THE NEW WORKER

The Weekly paper of the New Communist Party of Britain
Week commencing 16th June 2017


Unions take undercutting fight to Copenhagen

MEMBERS of the unions Unite and GMB last Tuesday travelled to Copenhagen to protest outside the headquarters of the company PensionDanmark over ‘social dumping’ and the use of imported workers at two construction sites in Britain on low pay and conditions that undermine the terms negotiated by the unions.

The two plants are at Rotherham in Yorkshire and Sandwich in Kent, where workers employed by sub-contractors are being paid reportedly up to 61 per cent below the agreed rates of the relevant collective agreements.

The unions have been told that the company pays Croatian workers the minimum wage of £7.20 per hour. The appropriate collective agreement for engineering construction workers [National Agreement for the Engineering Construction Industry (NAECI)] is £16.97 per hour with a bonus of £2.37 per hour.
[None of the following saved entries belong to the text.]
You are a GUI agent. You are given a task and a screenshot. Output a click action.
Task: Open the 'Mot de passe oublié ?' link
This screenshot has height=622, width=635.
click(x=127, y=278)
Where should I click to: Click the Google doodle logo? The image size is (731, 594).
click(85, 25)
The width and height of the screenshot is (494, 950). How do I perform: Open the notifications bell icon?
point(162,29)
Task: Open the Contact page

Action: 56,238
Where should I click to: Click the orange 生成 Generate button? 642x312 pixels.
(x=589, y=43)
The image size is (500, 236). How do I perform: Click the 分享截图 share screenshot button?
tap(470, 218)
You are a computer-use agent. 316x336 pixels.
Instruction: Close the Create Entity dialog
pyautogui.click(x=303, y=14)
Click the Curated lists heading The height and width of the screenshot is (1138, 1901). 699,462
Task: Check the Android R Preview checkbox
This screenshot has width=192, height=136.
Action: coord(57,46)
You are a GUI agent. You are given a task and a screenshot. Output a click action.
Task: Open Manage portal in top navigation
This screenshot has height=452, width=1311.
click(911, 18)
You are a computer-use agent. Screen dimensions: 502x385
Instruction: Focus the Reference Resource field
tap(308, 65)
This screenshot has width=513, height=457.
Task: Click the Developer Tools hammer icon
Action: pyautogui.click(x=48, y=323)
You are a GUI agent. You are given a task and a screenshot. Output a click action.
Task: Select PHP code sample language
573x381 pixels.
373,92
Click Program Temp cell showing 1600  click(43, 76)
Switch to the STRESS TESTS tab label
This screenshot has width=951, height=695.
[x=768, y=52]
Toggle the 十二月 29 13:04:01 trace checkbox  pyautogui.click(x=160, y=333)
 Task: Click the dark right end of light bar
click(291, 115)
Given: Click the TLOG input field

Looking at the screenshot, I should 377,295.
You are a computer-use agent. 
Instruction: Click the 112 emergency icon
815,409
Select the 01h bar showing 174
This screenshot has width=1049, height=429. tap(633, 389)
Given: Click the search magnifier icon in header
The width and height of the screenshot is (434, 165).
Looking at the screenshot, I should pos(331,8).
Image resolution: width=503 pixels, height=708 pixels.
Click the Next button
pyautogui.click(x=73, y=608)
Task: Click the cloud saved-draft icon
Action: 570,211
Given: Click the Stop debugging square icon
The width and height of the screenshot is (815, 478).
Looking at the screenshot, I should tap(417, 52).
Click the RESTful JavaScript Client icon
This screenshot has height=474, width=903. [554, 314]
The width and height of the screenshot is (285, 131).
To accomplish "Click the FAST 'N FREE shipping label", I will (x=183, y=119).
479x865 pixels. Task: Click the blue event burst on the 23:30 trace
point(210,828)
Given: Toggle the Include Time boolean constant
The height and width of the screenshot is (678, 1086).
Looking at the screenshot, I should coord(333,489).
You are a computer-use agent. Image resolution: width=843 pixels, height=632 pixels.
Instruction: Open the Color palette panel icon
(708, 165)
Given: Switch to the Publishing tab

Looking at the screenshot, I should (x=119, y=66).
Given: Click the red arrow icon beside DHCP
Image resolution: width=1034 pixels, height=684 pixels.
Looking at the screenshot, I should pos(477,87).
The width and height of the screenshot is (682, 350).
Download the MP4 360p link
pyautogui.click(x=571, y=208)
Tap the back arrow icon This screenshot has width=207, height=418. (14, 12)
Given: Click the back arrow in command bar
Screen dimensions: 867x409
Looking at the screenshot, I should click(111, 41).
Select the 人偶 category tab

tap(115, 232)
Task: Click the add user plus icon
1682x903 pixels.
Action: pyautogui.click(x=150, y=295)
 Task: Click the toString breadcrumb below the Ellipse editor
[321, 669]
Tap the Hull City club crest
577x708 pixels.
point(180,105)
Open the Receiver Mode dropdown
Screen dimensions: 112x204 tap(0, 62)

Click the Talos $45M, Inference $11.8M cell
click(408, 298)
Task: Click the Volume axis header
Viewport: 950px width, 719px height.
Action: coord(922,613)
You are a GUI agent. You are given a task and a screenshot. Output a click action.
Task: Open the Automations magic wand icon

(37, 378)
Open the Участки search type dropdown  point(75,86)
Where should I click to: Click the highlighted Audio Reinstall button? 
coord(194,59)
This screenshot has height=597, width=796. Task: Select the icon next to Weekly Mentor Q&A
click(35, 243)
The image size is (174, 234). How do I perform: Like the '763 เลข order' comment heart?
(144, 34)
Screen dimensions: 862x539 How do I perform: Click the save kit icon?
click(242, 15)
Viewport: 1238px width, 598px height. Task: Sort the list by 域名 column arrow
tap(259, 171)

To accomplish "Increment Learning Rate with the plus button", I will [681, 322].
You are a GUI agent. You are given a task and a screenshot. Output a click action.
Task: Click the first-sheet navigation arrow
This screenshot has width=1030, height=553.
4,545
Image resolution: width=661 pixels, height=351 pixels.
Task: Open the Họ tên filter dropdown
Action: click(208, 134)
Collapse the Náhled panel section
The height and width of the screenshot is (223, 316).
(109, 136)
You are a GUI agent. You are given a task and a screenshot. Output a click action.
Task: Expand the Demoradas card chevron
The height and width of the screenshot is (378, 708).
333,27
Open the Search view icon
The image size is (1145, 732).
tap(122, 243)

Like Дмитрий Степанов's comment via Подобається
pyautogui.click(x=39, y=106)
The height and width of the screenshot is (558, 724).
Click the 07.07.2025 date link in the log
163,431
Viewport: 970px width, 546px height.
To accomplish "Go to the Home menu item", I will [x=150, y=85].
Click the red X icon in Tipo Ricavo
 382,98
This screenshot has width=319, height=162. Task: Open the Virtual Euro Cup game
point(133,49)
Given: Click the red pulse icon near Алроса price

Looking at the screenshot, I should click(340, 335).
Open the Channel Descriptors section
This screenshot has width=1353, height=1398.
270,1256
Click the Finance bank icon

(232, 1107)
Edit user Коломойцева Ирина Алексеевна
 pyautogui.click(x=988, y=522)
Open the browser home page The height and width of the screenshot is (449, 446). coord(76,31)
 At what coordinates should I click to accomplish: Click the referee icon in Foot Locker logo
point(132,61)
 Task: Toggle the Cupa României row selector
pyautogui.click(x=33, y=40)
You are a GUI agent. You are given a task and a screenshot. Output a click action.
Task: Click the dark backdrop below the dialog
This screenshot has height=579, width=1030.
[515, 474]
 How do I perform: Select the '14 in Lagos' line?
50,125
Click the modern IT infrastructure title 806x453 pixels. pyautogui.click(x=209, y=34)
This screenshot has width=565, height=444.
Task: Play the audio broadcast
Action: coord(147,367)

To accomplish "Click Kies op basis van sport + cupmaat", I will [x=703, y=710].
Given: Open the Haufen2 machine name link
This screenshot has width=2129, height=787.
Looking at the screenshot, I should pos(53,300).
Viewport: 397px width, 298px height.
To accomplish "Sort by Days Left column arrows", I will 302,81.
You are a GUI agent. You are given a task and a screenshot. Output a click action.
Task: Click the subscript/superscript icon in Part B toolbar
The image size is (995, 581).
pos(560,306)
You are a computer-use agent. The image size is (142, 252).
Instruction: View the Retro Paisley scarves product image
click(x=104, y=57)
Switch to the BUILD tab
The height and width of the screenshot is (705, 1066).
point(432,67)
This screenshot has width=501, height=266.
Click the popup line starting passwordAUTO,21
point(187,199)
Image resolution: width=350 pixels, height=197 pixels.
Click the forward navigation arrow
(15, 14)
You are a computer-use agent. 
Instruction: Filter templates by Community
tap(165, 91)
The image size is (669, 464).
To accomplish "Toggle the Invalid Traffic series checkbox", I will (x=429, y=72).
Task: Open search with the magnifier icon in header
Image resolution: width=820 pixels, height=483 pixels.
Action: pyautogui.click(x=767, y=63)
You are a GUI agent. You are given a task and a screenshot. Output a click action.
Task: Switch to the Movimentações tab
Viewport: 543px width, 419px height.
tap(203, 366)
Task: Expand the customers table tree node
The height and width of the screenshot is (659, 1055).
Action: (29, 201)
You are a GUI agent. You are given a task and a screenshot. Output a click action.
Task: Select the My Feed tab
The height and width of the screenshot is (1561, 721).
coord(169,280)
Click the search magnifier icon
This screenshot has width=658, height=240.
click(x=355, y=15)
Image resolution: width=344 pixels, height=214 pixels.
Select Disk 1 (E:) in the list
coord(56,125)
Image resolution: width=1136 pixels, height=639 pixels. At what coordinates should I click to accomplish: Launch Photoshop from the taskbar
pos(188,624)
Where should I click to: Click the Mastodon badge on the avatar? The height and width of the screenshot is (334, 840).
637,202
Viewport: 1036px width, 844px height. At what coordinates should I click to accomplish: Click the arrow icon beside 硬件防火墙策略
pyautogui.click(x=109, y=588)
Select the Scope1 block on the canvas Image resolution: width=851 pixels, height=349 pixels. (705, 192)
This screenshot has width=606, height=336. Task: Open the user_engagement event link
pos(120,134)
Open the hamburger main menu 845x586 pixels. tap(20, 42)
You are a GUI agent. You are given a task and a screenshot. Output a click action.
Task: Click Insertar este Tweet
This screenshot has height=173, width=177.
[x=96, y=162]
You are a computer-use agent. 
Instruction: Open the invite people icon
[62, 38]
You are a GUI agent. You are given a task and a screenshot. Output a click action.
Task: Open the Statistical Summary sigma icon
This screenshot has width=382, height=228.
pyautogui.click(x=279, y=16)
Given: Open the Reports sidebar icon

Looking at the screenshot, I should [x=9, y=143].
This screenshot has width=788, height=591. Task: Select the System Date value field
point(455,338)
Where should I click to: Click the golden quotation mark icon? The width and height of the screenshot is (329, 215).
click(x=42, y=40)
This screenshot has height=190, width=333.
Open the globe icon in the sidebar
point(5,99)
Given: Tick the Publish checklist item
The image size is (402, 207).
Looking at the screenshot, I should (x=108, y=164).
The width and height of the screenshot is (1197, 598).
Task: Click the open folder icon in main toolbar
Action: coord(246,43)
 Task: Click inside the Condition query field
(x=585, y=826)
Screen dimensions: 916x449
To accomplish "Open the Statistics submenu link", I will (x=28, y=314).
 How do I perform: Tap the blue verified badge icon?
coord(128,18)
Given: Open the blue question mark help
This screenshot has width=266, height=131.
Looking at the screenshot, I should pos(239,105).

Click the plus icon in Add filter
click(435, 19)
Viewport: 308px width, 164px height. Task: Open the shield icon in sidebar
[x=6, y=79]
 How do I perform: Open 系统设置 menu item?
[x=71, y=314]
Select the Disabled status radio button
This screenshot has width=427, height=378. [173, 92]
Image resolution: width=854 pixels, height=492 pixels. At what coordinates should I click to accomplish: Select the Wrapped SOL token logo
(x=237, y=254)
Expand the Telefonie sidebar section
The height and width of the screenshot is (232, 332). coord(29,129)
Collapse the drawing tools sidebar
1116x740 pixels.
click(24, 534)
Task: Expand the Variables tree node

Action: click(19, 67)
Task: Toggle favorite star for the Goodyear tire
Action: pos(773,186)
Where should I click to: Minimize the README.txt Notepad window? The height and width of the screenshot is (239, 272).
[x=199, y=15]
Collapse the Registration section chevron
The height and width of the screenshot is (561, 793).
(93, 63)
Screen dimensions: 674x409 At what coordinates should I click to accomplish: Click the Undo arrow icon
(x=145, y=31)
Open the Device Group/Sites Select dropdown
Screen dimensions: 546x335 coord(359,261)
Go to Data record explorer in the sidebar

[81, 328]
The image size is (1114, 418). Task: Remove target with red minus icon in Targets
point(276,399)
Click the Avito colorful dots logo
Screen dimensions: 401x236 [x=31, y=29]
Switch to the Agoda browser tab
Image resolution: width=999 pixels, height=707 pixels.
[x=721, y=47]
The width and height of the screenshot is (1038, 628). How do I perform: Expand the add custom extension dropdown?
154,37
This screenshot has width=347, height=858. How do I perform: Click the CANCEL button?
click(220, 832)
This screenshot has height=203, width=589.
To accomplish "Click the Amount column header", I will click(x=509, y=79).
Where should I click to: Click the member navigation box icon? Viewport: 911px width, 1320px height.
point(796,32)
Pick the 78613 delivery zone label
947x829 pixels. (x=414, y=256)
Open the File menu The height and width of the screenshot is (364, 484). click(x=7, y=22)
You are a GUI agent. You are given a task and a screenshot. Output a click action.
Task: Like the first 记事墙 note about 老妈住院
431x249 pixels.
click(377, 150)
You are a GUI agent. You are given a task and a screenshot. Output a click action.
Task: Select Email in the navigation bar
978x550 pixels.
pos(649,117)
Burmeister & Wain Scandinavian Contractor refuses to allow trade unions on their site. They also refuse to follow the NAECI agreement and do not pay the bonus, industry sick pay, enhanced holiday pay, travel and accommodation allowances, benefit entitlements for death and disablement, unfair dismissal procedures after four weeks and many other benefits.

This would be illegal in Denmark but in Britain the only legal protection workers have is the minimum wage legislation. This is the second time the unions have travelled to Copenhagen to protest at this exploitation.

PensionDanmark, a financier of major energy from waste plants, is trying to wash its hands of responsibility and pass the blame on to the sub-contractors: Babcock & Wilcox Vølund at Rotherham, and Burmeister & Wain Scandinavian Contractor at Sandwich.

They are both Danish companies. Since the unions exposed their unscrupulous practices earlier this year neither company has taken any action to end the exploitation of those workers employed through their supply chain, by reversing their aggressive undercutting policies.

Both projects are being financed by Copenhagen Infrastructure Partners, the investment arm of PensionDanmark.

refused to meet

Despite PensionDanmark having extensive corporate social responsibility policies, outlawing exploitation on projects at home and abroad, Jens-Christian Stouguard, the senior vice-president of the organisation, has refused to meet the unions. He claims it is a matter for the sub-contractors.

Despite the senior representatives of PensionDanmark refusing to meet the unions from Britain, the Danish trade unionists who sit on the board have willingly agreed to a meeting and it is expected that they will bring additional pressure to bear to help end the exploitation.

Unite national officer for construction, Bernard McAulay, said: “The senior representatives at PensionDanmark are doing a good impression of Pontius Pilate by trying to wash their hands of the exploitation which is occurring on their projects.

“Highly skilled workers feel betrayed by the failure of PensionDanmark to observe its corporate social responsibility policies.

“Since the unions exposed this appalling exploitation, there have been warm words from one contractor but no action, while rates continue to be undercut and the resentment of workers increases.

“We call upon the PensionDanmark board of directors to meet with the UK trade unions instead of continuing to look for excuses, and move swiftly to end the abuses that are occurring on their projects. They have put in the investment and therefore are ultimately responsible for what occurs on their projects.”

Phil Whitehurst, GMB national officer for construction, said: “We’re back in Copenhagen to show both PensionDanmark and the Danish government the problem of undercutting hasn’t gone away — and neither will we.

“They need to take action against the companies involved in this exploitative, nasty business.

“Our members deserve a fair wage — and shouldn’t miss out on jobs just because they demand one. And foreign workers deserve not to be exploited.

“PensionDanmark and the Danish government should know we will be back, as many times as necessary, to see this through.”